• Goal
Reproduce the listing below word for word, line by line, changing nothing.

○ ○ ○ ○ ○

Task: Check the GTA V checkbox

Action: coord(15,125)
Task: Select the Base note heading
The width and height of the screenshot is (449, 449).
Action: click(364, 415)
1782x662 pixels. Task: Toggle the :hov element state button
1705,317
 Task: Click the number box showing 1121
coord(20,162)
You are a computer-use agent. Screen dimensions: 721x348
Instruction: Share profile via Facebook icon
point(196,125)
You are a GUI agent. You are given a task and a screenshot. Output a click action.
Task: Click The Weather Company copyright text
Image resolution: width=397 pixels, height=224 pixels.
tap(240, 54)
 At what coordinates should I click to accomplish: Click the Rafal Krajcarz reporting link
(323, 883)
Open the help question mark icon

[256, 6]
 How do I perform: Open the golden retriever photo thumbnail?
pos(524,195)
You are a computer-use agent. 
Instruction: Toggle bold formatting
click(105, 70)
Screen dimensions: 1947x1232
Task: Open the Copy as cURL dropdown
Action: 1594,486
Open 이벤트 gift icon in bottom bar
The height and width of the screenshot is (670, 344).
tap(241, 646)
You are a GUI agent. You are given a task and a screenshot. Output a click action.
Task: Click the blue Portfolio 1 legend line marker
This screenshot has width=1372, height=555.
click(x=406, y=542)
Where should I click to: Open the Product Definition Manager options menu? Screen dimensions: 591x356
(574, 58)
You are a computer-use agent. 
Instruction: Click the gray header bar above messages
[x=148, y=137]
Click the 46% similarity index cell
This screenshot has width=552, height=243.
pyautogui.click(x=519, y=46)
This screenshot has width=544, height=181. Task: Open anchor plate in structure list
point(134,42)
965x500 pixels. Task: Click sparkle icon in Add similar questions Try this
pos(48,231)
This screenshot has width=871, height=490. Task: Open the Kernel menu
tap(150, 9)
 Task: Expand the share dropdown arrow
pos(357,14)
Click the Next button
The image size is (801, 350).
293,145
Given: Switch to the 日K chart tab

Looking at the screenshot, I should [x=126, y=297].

○ ○ ○ ○ ○

• Answer for this exercise
Task: Check the GTA V checkbox

Action: coord(15,125)
Task: Select the Base note heading
The width and height of the screenshot is (449, 449).
Action: click(364, 415)
1782x662 pixels. Task: Toggle the :hov element state button
1705,317
 Task: Click the number box showing 1121
coord(20,162)
You are a computer-use agent. Screen dimensions: 721x348
Instruction: Share profile via Facebook icon
point(196,125)
You are a GUI agent. You are given a task and a screenshot. Output a click action.
Task: Click The Weather Company copyright text
Image resolution: width=397 pixels, height=224 pixels.
tap(240, 54)
 At what coordinates should I click to accomplish: Click the Rafal Krajcarz reporting link
(323, 883)
Open the help question mark icon

[256, 6]
 How do I perform: Open the golden retriever photo thumbnail?
pos(524,195)
You are a computer-use agent. 
Instruction: Toggle bold formatting
click(105, 70)
Screen dimensions: 1947x1232
Task: Open the Copy as cURL dropdown
Action: 1594,486
Open 이벤트 gift icon in bottom bar
The height and width of the screenshot is (670, 344).
tap(241, 646)
You are a GUI agent. You are given a task and a screenshot. Output a click action.
Task: Click the blue Portfolio 1 legend line marker
This screenshot has width=1372, height=555.
click(x=406, y=542)
Where should I click to: Open the Product Definition Manager options menu? Screen dimensions: 591x356
(574, 58)
You are a computer-use agent. 
Instruction: Click the gray header bar above messages
[x=148, y=137]
Click the 46% similarity index cell
This screenshot has width=552, height=243.
pyautogui.click(x=519, y=46)
This screenshot has width=544, height=181. Task: Open anchor plate in structure list
point(134,42)
965x500 pixels. Task: Click sparkle icon in Add similar questions Try this
pos(48,231)
This screenshot has width=871, height=490. Task: Open the Kernel menu
tap(150, 9)
 Task: Expand the share dropdown arrow
pos(357,14)
Click the Next button
The image size is (801, 350).
293,145
Given: Switch to the 日K chart tab

Looking at the screenshot, I should [x=126, y=297].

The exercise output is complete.